Silwan: A Shard of Glass

By Stephen Williams

‘Welcome to Palestine.’
 
‘What is your name?’

‘Where are you from?’

The questions came thick and fast, the handshakes frequent, as the teenagers crowded around me.

I had been wandering the narrow streets of Silwan and a group of boys had been watching me warily; but a smile, a “salaam alaikum” and soon the boys were practising English phrases learnt in school. I put my hand on my heart and said, “Falestini.” It was enough.

My hand aching from the handshakes, I said goodbye and continued my explorations. Returning to the road that leads to Al Bustan, I was greeted by a vendor who handed me some delicious felafal.

“Welcome to Silwan,” he said.

Everywhere I went there were smiles; yet Silwan is a community under attack, its future uncertain, threatened. Settlers are moving in with their armed guards. The Israelis wish to transform Silwan into a theme park in honour of King David and there is no place for the indigenous population among the tourists.

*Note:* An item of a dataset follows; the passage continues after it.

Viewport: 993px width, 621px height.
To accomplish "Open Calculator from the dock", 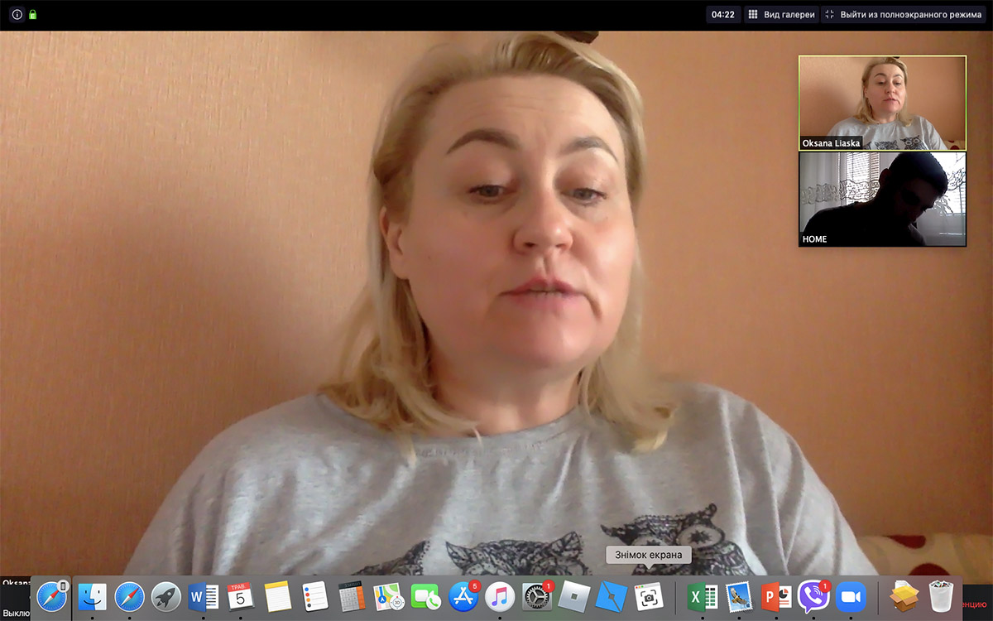I will click(x=352, y=596).
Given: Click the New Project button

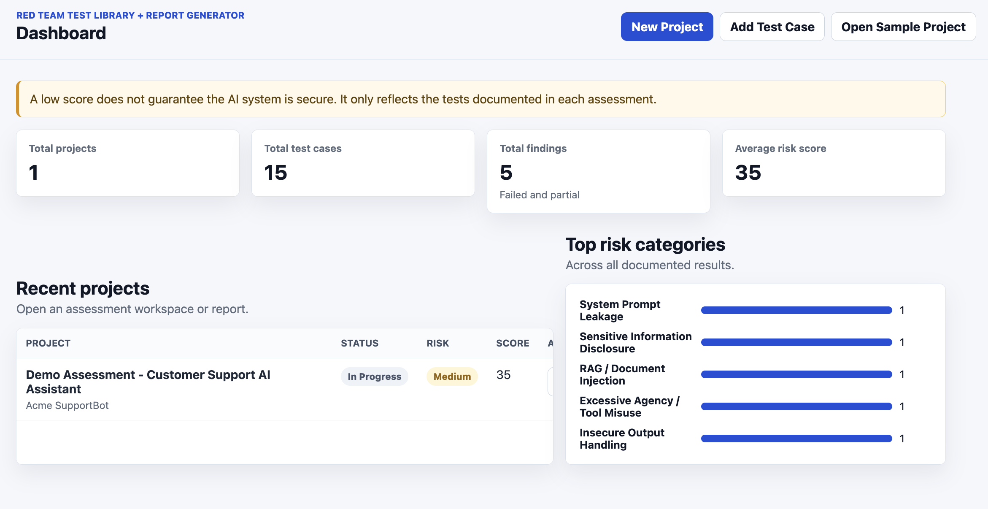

We all love our national legends, celebrating them in literature and music. Only Israel celebrates through ethnic cleansing. 

Hundreds of children in the area have been victimised, dragged out of their beds at night, arrested, taken to the Russian Compound and subjected to vicious and humiliating treatment; one ten year-old, I learn, has been exiled to the West Bank. The youngest political exile in history?

Further along the road, primary school children were leaving their school for lunch break as the first tear gas grenade exploded behind me. I looked around, startled, and saw a Border Police vehicle and two officers firing up into the hills on the Al Quds side of Silwan. Among the rocks were young boys, hiding and running.

I looked back at the youngsters at the school; they batted not an eye- lid, not a glance at the action, barely fifty yards away. The tear-gas, the smoke, the explosions; an everyday event in their lives.

I returned the following day as prayers at the Bustan Community Centre were finishing. Seventy or so young men were sitting outside the tent on the walls that line the road. Tension was in the air. They were quiet, listening to the sermon. I sat next to a group but no on spoke. I was waiting to meet the leaders of the community and convey the greetings of the Palestine Solidarity Campaign and the British people. I had read the posters inside the tent.

“Jerusalem is our home. We shall be a shard of glass in Israel’s throat”

Eventually, an English- speaking resident was found and I wished the community victory in its battle for survival. We embraced. Then came a series of explosions, some of them louder than I had heard the previous day.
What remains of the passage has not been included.